By showing employees how to test and measure data and helping them to understand its importance, you help get them invested in the data-driven culture. A self-service culture of data visualization along with key performance indicator (KPI) dashboards will present the information necessary to manage the entire process.

Asset Replacement and Decision Support

Support your repair or replacement strategy with a machine-generated, data-driven trade-off analysis. Downtimes, production losses, future probability of occurrences, etc. are all considered and can be optimized to determine the most profitable course of action for management to take.

Maximize Output

Data analysis should be directed at problem-solving, process improvement, and profit generation. You may get a fresh perspective on a variety of machine processes or business challenges. Status dashboards and automatic alerts can notify operations staff of impending failures, so you have time to correct in advance.

Establishing a data-driven culture as a priority can improve buy-in to the initiative while leading to improved production rates, lower costs, reduced downtime, and greater employee satisfaction.

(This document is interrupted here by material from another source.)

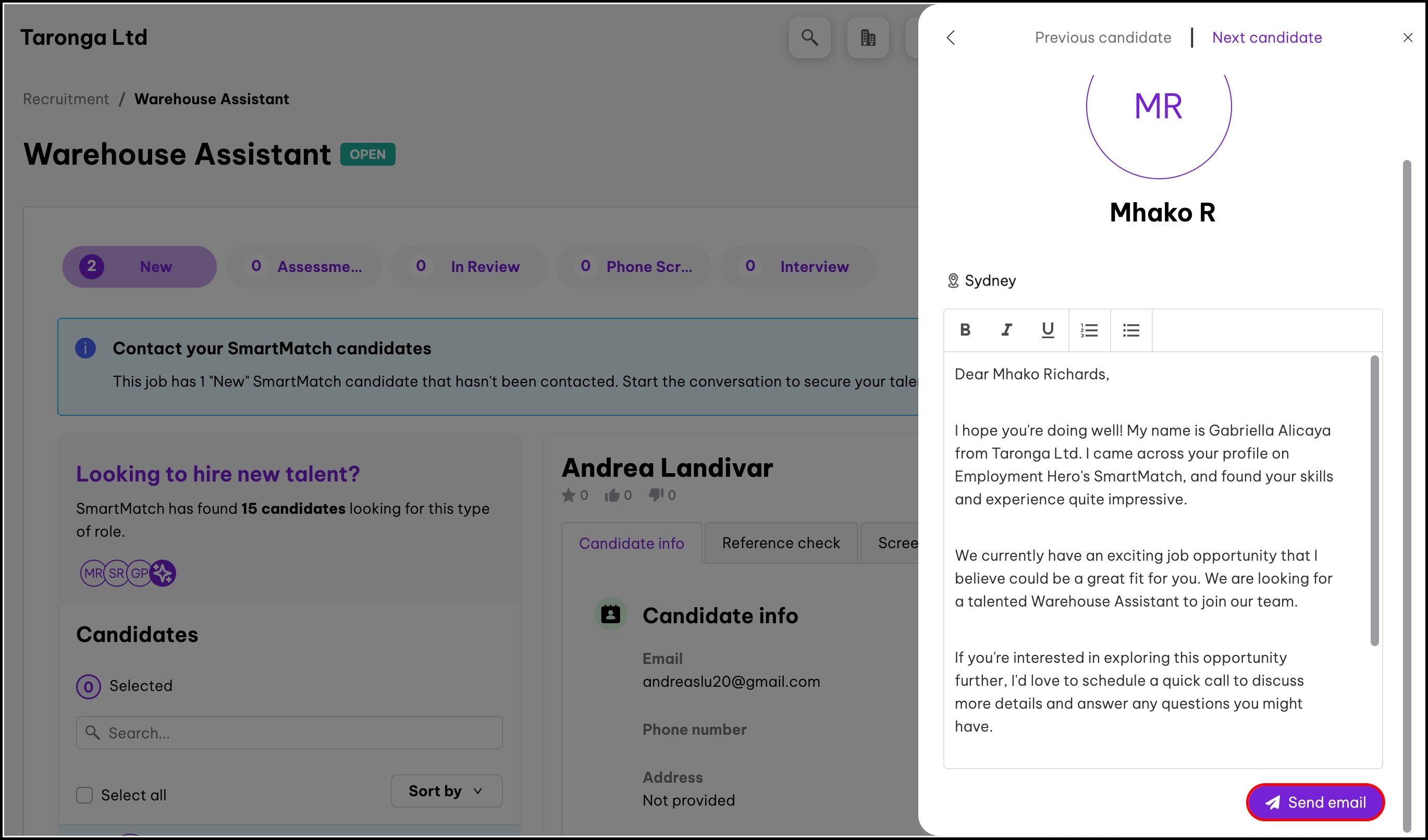Click the Recruitment breadcrumb link
1428x840 pixels.
pyautogui.click(x=66, y=99)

Optimize Maintenance Cycles

The use of KPIs and dashboards can move a company toward using predictive and preventative maintenance strategies to address known sources of failure without driving up costs. Avoid costly just-in-case PM strategies by using leading indicators that tell the entire story.

Improve Root-Cause Analysis Using Machine Data Generation

Quickly and accurately identify root causes using your machine-generated data to mine, drill down, and ultimately detect hidden patterns to facilitate swifter and more data-focused, permanent corrective actions.

Reduce Downtime

Avoid major defects and prevent extended downtimes. Address potential performance before they escalate, using your newly added automated data monitoring and predictive alerts.

This machinery session recap was intended to create the thought that perhaps there is a better, faster, and smarter way to do tomorrow. If I have piqued your interest, please request the session recording from your AICC education team or me. It may well trigger one novel useful thought for you and your team in the second half of 2021!